What the task asks:
Give back exactly the lines from the one that includes "PagSeguro (509, 946)" to the last line below, both included, and no further lines.

(Saved data entries)
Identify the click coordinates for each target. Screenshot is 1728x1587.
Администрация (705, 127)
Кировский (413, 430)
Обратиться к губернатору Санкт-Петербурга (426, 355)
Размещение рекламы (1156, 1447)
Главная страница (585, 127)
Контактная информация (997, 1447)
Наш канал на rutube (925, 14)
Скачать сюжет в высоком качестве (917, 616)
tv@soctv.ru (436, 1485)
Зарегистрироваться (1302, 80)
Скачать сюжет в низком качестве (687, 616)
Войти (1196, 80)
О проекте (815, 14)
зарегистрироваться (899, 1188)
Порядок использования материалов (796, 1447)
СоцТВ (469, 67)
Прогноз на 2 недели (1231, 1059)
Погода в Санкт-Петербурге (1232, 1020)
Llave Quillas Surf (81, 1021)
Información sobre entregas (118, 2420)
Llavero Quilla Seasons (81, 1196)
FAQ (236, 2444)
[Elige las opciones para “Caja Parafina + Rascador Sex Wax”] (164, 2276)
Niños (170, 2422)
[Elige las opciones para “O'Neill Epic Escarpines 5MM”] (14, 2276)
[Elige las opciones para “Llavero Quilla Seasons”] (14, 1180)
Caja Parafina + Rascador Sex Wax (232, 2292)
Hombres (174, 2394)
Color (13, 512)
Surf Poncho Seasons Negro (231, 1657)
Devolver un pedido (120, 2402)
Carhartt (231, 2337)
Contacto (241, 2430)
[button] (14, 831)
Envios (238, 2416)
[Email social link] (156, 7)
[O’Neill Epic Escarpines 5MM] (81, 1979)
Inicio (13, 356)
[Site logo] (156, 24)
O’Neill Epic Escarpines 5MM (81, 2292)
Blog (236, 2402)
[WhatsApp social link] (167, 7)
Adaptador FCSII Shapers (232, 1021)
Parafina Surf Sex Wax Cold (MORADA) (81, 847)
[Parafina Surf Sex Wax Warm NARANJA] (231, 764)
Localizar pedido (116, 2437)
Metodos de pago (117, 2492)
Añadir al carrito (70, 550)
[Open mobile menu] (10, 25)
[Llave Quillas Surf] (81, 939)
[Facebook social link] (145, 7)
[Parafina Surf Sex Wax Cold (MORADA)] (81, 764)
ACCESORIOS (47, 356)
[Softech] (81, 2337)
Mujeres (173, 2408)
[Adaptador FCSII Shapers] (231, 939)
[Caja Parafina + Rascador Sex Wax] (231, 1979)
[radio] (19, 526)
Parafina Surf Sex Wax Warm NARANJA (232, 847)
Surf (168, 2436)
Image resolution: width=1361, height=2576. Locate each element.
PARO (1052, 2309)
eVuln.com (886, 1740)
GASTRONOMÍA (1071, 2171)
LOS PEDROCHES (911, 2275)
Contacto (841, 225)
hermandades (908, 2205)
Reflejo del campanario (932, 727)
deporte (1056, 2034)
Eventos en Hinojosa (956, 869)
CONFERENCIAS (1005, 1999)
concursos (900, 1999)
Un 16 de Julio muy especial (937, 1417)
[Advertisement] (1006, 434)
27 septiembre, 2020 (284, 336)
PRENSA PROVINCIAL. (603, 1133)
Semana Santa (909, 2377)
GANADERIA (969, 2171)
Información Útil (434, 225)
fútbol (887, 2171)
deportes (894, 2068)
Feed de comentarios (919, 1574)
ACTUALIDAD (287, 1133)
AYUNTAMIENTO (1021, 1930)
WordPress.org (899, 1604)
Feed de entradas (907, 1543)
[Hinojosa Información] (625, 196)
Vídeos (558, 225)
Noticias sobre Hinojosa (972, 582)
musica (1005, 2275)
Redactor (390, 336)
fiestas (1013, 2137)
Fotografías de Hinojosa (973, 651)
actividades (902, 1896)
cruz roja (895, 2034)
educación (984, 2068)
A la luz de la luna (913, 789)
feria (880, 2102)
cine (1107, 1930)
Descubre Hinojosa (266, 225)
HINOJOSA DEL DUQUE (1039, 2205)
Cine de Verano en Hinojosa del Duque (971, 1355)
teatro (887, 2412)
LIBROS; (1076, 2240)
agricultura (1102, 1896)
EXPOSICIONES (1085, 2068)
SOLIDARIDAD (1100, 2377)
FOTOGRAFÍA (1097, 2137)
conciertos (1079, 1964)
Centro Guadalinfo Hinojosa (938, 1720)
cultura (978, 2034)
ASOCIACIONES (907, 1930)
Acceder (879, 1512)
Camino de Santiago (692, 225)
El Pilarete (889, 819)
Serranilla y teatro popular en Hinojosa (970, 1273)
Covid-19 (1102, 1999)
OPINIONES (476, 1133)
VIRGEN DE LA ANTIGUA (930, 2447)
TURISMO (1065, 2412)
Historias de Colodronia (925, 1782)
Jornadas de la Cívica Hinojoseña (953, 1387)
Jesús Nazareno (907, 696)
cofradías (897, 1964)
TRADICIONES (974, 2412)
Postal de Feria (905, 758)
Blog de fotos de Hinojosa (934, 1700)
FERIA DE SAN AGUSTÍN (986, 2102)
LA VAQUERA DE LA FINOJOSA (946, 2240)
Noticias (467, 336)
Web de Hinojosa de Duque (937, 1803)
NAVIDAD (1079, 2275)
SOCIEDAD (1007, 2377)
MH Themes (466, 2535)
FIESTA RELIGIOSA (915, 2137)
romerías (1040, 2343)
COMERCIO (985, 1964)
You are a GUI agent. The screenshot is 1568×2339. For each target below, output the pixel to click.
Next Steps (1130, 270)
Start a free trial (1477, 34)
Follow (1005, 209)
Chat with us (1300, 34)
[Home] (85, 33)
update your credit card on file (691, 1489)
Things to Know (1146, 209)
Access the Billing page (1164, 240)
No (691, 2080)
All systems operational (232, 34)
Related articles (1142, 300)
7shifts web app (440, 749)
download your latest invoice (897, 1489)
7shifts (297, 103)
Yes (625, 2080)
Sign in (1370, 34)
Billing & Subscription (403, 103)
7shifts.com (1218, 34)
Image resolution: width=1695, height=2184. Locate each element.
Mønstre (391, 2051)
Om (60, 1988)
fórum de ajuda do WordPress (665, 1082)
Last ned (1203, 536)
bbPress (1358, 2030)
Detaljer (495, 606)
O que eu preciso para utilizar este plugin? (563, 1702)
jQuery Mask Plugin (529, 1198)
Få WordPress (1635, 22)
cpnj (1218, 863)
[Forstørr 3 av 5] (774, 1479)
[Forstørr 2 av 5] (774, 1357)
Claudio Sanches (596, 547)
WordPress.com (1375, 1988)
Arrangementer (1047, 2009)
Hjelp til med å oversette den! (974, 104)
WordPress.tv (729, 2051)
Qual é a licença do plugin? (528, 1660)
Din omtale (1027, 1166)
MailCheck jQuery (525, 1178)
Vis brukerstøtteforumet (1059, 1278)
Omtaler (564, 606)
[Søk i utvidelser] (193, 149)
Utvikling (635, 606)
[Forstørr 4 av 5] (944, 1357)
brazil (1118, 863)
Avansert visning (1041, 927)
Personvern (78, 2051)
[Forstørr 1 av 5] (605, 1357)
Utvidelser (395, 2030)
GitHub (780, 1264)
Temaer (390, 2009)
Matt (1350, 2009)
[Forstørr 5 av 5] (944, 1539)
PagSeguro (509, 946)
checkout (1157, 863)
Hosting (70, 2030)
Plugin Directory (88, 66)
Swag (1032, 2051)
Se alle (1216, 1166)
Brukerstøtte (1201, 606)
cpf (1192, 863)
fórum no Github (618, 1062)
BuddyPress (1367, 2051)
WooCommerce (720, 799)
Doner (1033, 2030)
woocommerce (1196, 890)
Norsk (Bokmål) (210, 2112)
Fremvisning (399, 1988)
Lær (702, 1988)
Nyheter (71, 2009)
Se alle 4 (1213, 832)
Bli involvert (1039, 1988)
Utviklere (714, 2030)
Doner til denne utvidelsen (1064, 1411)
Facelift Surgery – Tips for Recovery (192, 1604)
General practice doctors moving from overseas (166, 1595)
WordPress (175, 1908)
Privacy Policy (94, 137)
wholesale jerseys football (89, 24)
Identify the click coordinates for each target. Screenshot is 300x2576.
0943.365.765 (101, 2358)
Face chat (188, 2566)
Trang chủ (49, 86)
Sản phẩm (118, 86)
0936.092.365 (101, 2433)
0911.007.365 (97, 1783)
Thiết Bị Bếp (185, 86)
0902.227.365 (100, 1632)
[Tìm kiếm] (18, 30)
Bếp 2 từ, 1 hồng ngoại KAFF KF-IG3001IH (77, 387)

Output below:
PagSeguro (509, 946)
checkout (1157, 863)
Hosting (70, 2030)
Plugin Directory (88, 66)
Swag (1032, 2051)
Se alle (1216, 1166)
Brukerstøtte (1201, 606)
cpf (1192, 863)
fórum no Github (618, 1062)
BuddyPress (1367, 2051)
WooCommerce (720, 799)
Doner (1033, 2030)
woocommerce (1196, 890)
Norsk (Bokmål) (210, 2112)
Fremvisning (399, 1988)
Lær (702, 1988)
Nyheter (71, 2009)
Se alle 4 (1213, 832)
Bli involvert (1039, 1988)
Utviklere (714, 2030)
Doner til denne utvidelsen (1064, 1411)
Facelift Surgery – Tips for Recovery (192, 1604)
General practice doctors moving from overseas (166, 1595)
WordPress (175, 1908)
Privacy Policy (94, 137)
wholesale jerseys football (89, 24)
Identify the click coordinates for each target. Screenshot is 300x2576.
0943.365.765 (101, 2358)
Face chat (188, 2566)
Trang chủ (49, 86)
Sản phẩm (118, 86)
0936.092.365 (101, 2433)
0911.007.365 (97, 1783)
Thiết Bị Bếp (185, 86)
0902.227.365 (100, 1632)
[Tìm kiếm] (18, 30)
Bếp 2 từ, 1 hồng ngoại KAFF KF-IG3001IH (77, 387)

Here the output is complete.